BEGIN

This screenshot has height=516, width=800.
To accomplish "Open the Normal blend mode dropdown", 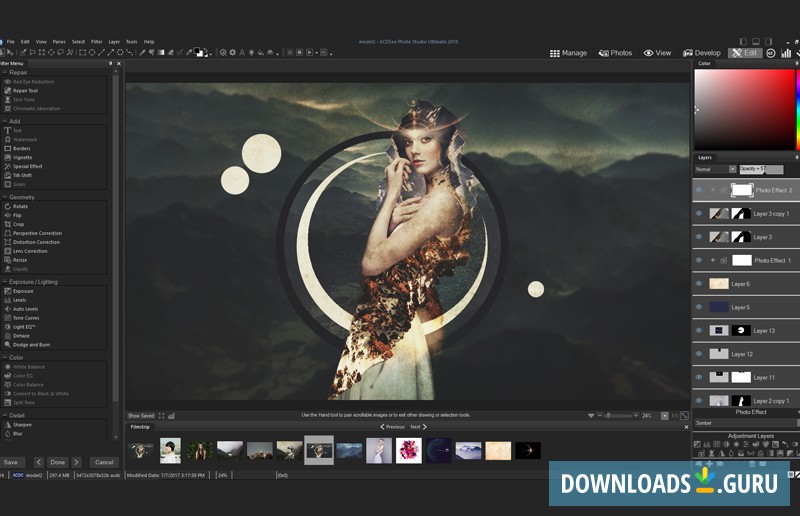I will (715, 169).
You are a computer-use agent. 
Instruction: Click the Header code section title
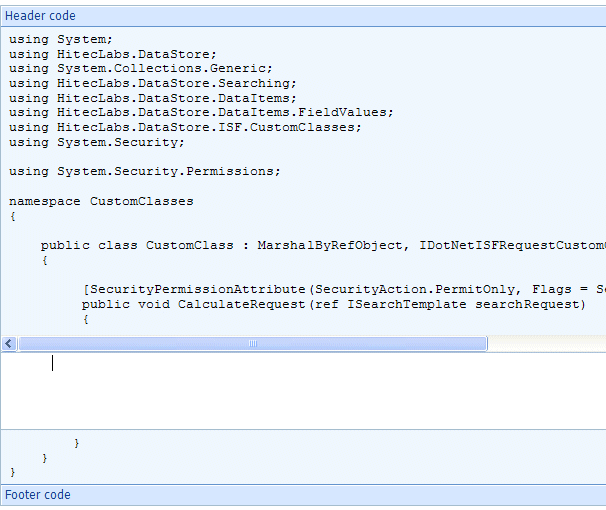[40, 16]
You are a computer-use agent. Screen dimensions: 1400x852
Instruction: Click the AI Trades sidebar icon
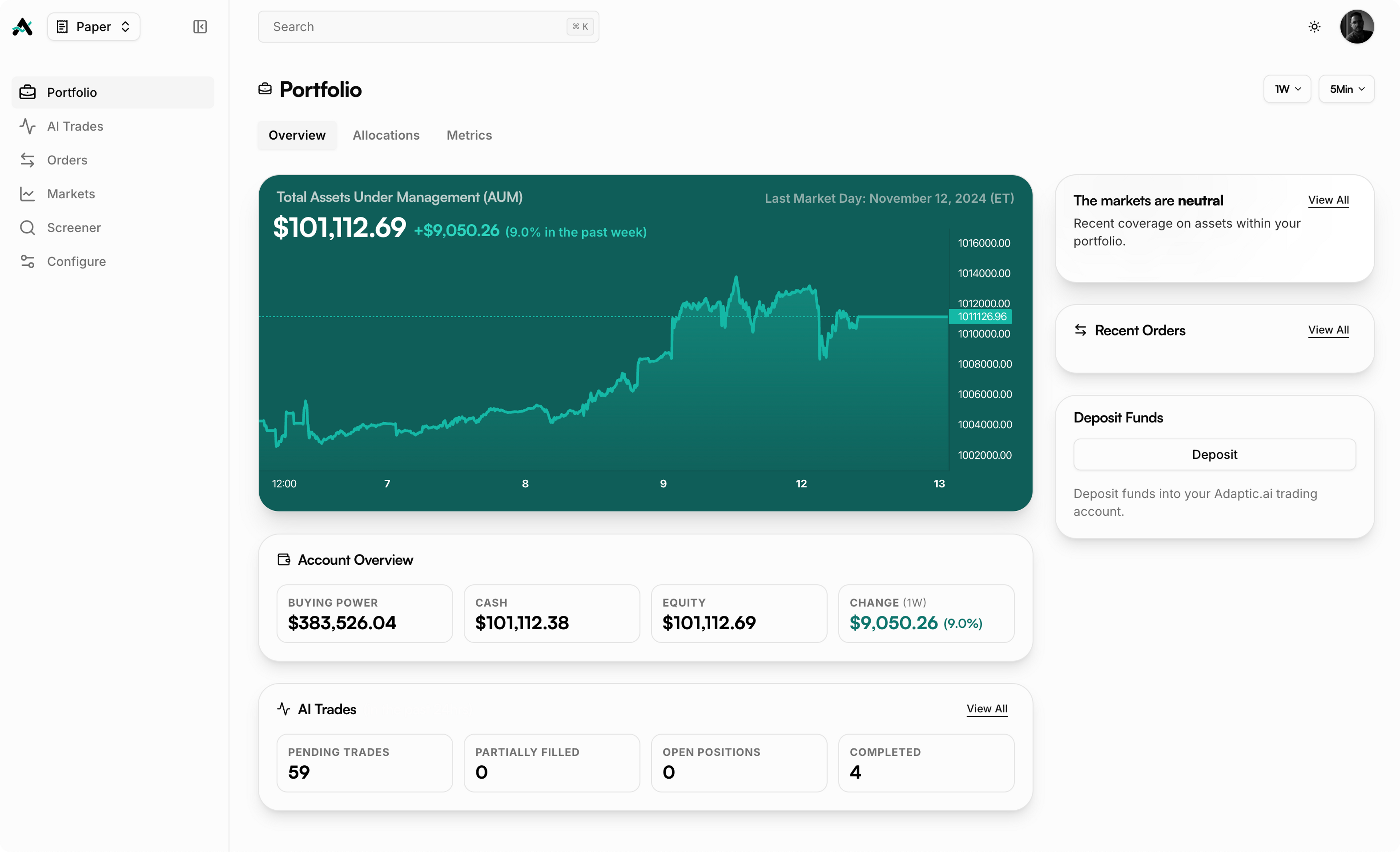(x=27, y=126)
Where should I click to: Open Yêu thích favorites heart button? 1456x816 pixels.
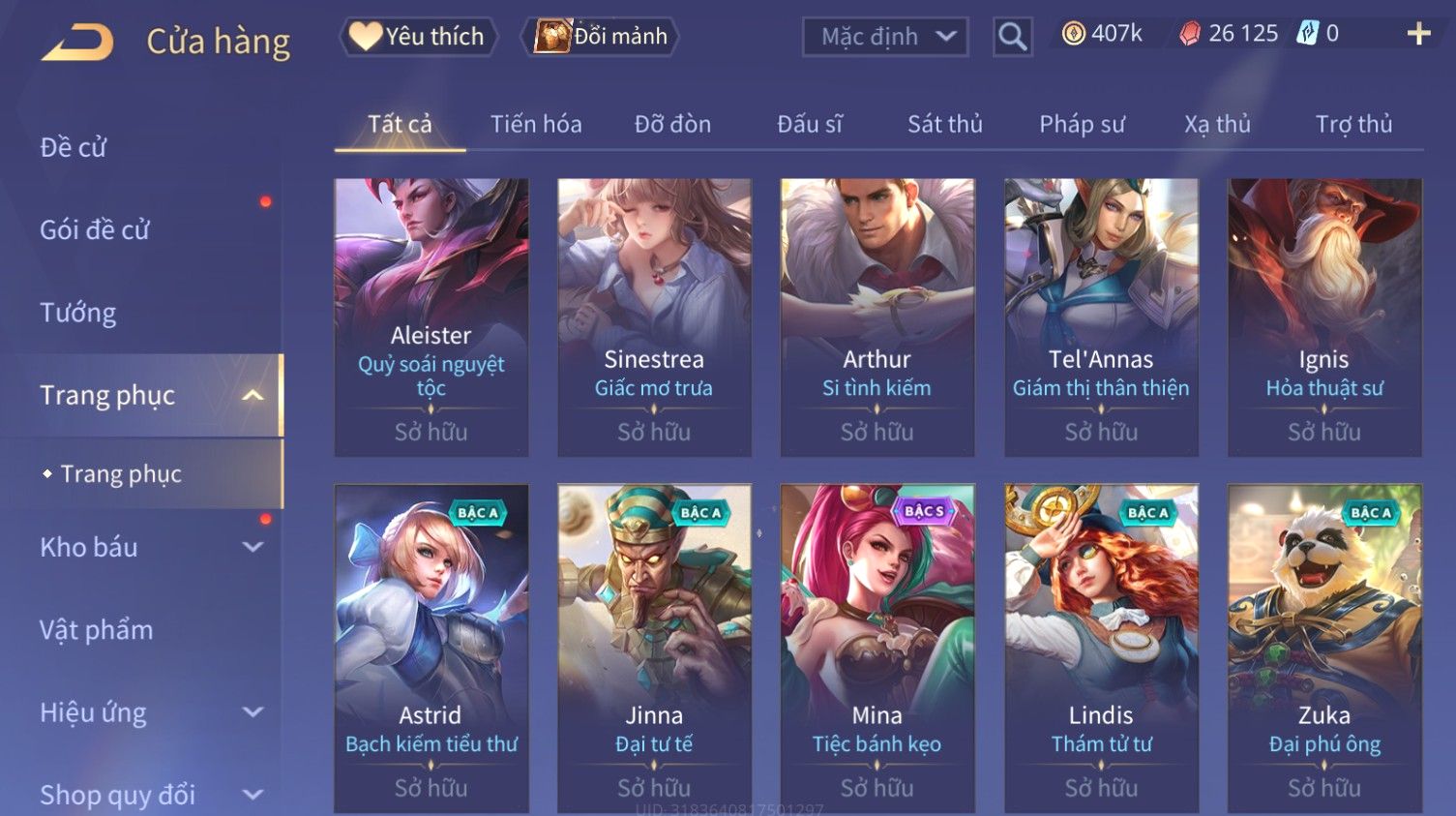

END

— Problem details —
Please copy exactly, and only, the lines from the one that contains "Instruction: Click the Header" through the last line of the data above, omitting all pictures.

— Result of this task —
Instruction: Click the Header code section title
[40, 16]
You are a computer-use agent. Screen dimensions: 1400x852
Instruction: Click the AI Trades sidebar icon
(x=27, y=126)
Where should I click to: Open Yêu thích favorites heart button? 1456x816 pixels.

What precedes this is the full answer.